:: Material shown
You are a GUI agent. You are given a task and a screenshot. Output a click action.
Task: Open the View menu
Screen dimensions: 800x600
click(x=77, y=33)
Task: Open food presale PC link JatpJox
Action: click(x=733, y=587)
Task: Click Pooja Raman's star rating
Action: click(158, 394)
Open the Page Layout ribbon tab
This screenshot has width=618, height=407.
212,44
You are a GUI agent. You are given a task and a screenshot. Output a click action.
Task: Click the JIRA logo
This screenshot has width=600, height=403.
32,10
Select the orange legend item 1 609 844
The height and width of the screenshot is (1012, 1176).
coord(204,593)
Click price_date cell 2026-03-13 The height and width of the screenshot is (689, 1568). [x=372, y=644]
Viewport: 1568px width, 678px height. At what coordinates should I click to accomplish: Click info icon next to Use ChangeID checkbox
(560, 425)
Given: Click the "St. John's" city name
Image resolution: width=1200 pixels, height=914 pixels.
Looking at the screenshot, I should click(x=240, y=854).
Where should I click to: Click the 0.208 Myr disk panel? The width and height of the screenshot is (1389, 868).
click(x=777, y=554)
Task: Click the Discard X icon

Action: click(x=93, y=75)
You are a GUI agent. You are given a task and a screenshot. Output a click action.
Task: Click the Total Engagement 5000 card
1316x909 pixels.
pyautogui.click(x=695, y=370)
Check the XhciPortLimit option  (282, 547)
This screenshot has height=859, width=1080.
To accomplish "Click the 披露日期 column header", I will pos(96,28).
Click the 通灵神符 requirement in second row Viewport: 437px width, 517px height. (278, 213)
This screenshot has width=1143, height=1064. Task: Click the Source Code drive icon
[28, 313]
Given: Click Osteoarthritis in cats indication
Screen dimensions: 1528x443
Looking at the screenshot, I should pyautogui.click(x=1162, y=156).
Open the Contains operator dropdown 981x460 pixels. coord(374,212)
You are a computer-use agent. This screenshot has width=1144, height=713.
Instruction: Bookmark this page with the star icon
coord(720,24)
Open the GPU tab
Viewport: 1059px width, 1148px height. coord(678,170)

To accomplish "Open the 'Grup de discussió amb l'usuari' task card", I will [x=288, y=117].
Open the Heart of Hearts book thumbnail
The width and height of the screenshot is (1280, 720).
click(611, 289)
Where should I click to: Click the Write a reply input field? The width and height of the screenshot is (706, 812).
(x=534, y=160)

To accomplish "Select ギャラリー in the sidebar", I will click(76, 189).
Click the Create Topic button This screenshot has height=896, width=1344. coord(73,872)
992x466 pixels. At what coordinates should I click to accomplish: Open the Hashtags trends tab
::::
Restate every entry above exactly as it stands.

Output for this exercise
You are a GUI agent. You are given a task and a screenshot. Output a click action.
Task: Open the View menu
Screen dimensions: 800x600
click(x=77, y=33)
Task: Open food presale PC link JatpJox
Action: click(x=733, y=587)
Task: Click Pooja Raman's star rating
Action: click(158, 394)
Open the Page Layout ribbon tab
This screenshot has width=618, height=407.
212,44
You are a GUI agent. You are given a task and a screenshot. Output a click action.
Task: Click the JIRA logo
This screenshot has width=600, height=403.
32,10
Select the orange legend item 1 609 844
The height and width of the screenshot is (1012, 1176).
coord(204,593)
Click price_date cell 2026-03-13 The height and width of the screenshot is (689, 1568). [x=372, y=644]
Viewport: 1568px width, 678px height. At what coordinates should I click to accomplish: Click info icon next to Use ChangeID checkbox
(560, 425)
Given: Click the "St. John's" city name
Image resolution: width=1200 pixels, height=914 pixels.
Looking at the screenshot, I should click(x=240, y=854).
Where should I click to: Click the 0.208 Myr disk panel? The width and height of the screenshot is (1389, 868).
click(x=777, y=554)
Task: Click the Discard X icon

Action: click(x=93, y=75)
You are a GUI agent. You are given a task and a screenshot. Output a click action.
Task: Click the Total Engagement 5000 card
1316x909 pixels.
pyautogui.click(x=695, y=370)
Check the XhciPortLimit option  (282, 547)
This screenshot has height=859, width=1080.
To accomplish "Click the 披露日期 column header", I will pos(96,28).
Click the 通灵神符 requirement in second row Viewport: 437px width, 517px height. (278, 213)
This screenshot has width=1143, height=1064. Task: Click the Source Code drive icon
[28, 313]
Given: Click Osteoarthritis in cats indication
Screen dimensions: 1528x443
Looking at the screenshot, I should pyautogui.click(x=1162, y=156).
Open the Contains operator dropdown 981x460 pixels. coord(374,212)
You are a computer-use agent. This screenshot has width=1144, height=713.
Instruction: Bookmark this page with the star icon
coord(720,24)
Open the GPU tab
Viewport: 1059px width, 1148px height. coord(678,170)

To accomplish "Open the 'Grup de discussió amb l'usuari' task card", I will [x=288, y=117].
Open the Heart of Hearts book thumbnail
The width and height of the screenshot is (1280, 720).
click(611, 289)
Where should I click to: Click the Write a reply input field? The width and height of the screenshot is (706, 812).
(x=534, y=160)

To accomplish "Select ギャラリー in the sidebar", I will click(76, 189).
Click the Create Topic button This screenshot has height=896, width=1344. coord(73,872)
992x466 pixels. At what coordinates should I click to accomplish: Open the Hashtags trends tab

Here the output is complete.